* **WORK ITEM**
Please copy the listing lines verbatim, starting at the line containing "is (644, 1129)." and ending with the line containing "In order to click on sidebar-scrollbar", both included.

[EXERCISE MATERIALS]

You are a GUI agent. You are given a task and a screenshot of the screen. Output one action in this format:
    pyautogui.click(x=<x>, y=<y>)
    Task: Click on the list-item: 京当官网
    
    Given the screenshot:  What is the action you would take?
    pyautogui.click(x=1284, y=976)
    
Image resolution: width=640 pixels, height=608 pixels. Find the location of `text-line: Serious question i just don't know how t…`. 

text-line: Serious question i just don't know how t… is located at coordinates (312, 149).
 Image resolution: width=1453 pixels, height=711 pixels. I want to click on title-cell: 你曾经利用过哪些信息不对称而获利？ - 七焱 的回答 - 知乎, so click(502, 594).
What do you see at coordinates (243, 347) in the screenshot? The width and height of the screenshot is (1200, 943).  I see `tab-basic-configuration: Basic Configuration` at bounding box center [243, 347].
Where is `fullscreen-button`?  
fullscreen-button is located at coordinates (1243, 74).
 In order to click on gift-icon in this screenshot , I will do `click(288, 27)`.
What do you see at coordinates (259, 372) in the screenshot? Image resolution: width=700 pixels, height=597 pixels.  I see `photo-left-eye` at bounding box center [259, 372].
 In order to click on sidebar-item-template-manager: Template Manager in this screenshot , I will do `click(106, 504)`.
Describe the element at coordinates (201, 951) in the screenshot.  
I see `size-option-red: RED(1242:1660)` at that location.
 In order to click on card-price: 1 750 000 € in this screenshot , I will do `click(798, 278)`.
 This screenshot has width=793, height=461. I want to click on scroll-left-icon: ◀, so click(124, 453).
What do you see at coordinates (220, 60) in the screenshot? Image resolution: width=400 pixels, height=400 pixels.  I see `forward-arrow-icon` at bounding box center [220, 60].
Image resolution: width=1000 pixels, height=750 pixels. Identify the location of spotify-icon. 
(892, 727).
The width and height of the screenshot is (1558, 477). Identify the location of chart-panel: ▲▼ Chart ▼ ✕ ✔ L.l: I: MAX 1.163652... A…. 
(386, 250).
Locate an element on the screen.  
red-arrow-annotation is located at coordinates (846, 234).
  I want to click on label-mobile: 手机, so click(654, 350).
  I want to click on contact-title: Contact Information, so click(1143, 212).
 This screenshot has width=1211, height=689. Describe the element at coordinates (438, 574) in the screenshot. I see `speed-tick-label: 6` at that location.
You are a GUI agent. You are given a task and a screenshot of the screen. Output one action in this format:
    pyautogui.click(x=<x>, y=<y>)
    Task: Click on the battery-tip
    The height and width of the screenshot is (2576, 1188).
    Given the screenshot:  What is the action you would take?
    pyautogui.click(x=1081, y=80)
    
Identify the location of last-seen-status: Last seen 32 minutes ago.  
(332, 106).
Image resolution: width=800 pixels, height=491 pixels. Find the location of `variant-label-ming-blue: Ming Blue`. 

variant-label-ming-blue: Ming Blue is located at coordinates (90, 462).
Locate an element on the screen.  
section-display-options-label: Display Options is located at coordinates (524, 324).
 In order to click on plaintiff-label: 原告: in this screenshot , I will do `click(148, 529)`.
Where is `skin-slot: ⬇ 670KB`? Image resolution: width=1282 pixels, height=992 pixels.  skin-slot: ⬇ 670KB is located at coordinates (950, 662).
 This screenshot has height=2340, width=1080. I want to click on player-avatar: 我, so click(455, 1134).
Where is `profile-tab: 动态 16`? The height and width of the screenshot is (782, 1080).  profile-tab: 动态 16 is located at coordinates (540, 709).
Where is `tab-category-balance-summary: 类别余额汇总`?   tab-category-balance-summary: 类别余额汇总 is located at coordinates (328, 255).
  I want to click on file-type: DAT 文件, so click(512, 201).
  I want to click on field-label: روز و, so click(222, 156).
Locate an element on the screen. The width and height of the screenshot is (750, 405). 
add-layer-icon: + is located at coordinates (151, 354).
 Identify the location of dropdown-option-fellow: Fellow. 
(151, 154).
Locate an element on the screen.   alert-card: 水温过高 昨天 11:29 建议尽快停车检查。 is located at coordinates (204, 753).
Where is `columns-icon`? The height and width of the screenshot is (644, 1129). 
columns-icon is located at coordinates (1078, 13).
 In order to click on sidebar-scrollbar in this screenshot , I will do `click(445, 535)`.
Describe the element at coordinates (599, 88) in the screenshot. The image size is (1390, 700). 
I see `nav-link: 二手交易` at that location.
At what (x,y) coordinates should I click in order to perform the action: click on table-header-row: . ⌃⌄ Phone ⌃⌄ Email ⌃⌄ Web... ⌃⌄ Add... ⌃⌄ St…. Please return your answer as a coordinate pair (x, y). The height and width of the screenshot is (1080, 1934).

[/EXERCISE MATERIALS]

* **TASK ANSWER**
Where is `columns-icon`? The height and width of the screenshot is (644, 1129). 
columns-icon is located at coordinates (1078, 13).
 In order to click on sidebar-scrollbar in this screenshot , I will do `click(445, 535)`.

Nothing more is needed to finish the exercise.